Michael Berkeley’s guest is writer Deborah Levy. With Gluck, Beethoven, Mozart, and Leonard Cohen.
Deborah Levy was born in South Africa; when she was five, her father was arrested as a member of the ANC and spent four years in jail. The family left for England, arriving when Deborah was nine, in 1968. Unsurprisingly her work as a writer is concerned with themes of identity, exile, dislocation. Beginning as a poet and a playwright – her plays were staged by the RSC – she then turned to novels, and there are now seven in all, of which the last three have been nominated for the Booker Prize. The latest is ‘The Man Who Saw Everything’.
Deborah talks with Michael Berkeley about the music that means most to her.
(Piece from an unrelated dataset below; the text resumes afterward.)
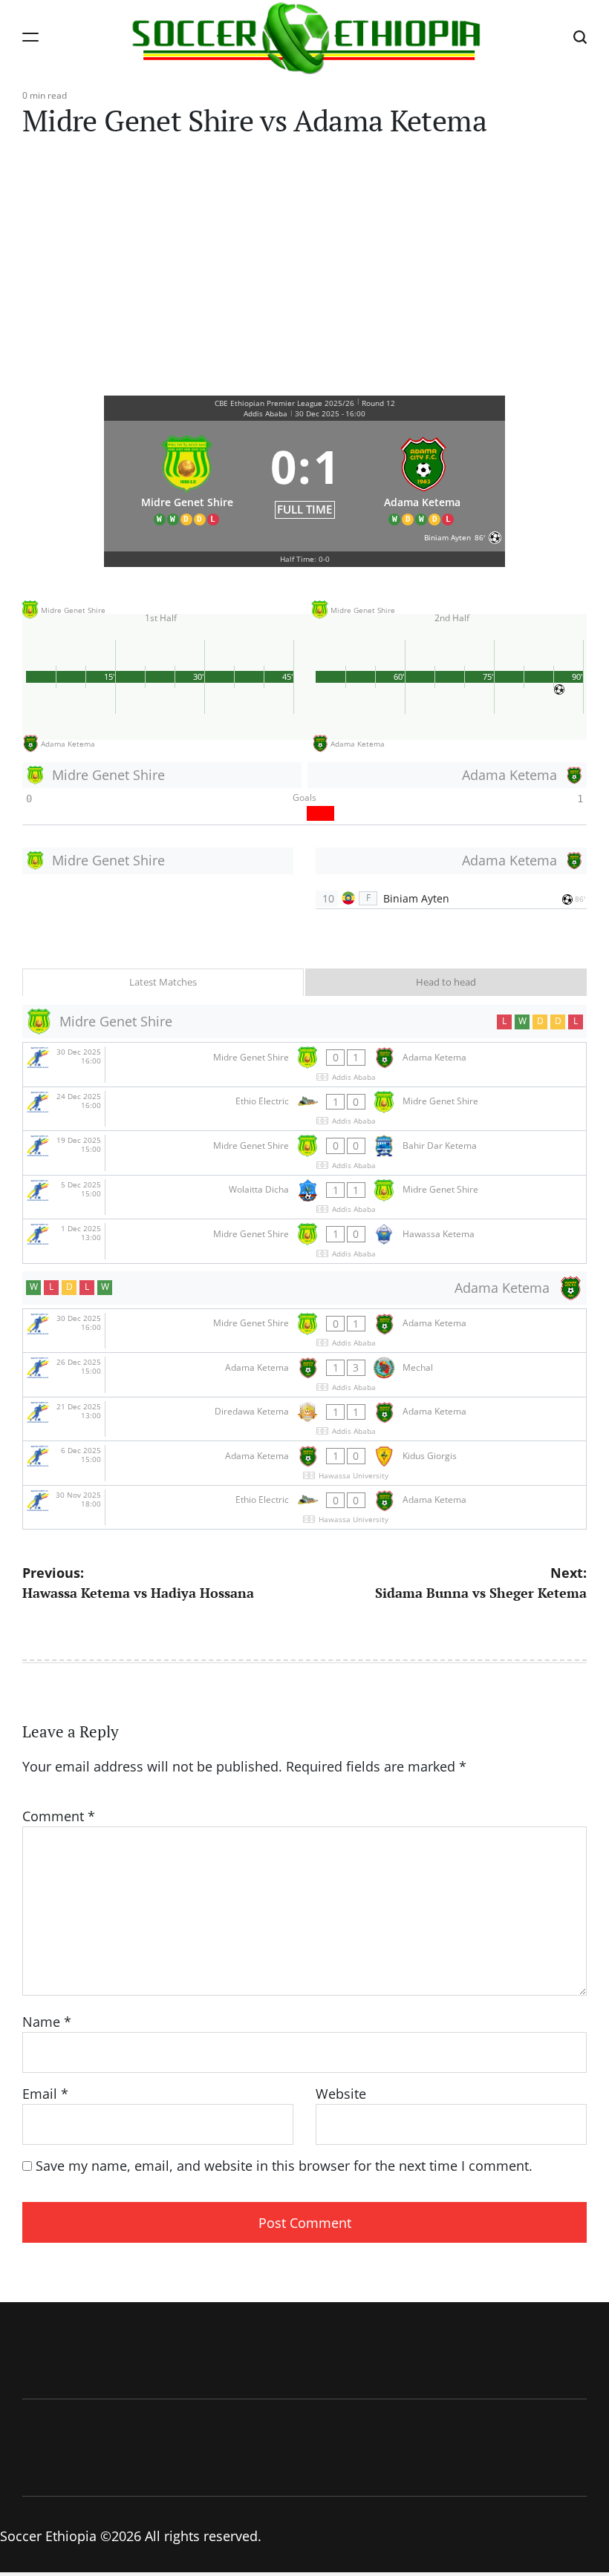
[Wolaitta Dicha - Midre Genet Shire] (304, 1197)
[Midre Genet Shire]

Many of the pieces she loves are to do with saying farewell: Lotte Lenya saying ‘goodbye’ in Brecht and Weill’s Alabama Song; Orpheus pining for Euridice in Kathleen Ferrier’s legendary recording of Gluck’s ‘Che Faro?’; sisters wishing their lovers safe travel as, purportedly, they depart for war, in the trio from Mozart’s Cosi Fan Tutte.
Deborah talks openly about her memories of her father’s imprisonment and of his return home; about the enormous transition in her life when, aged fifty, her marriage ended; and about how she found a room of her own in which to write, renting a friend’s garden shed and working to the noise of apples dropping onto the roof. Also among her music is Beethoven’s Pathetique Sonata (‘the silences are as important as the notes’); a song by Leonard Cohen; and a translucent setting of a Verlaine poem, ‘La Lune Blanche’, composed by Billy Cowie and sung by identical twins.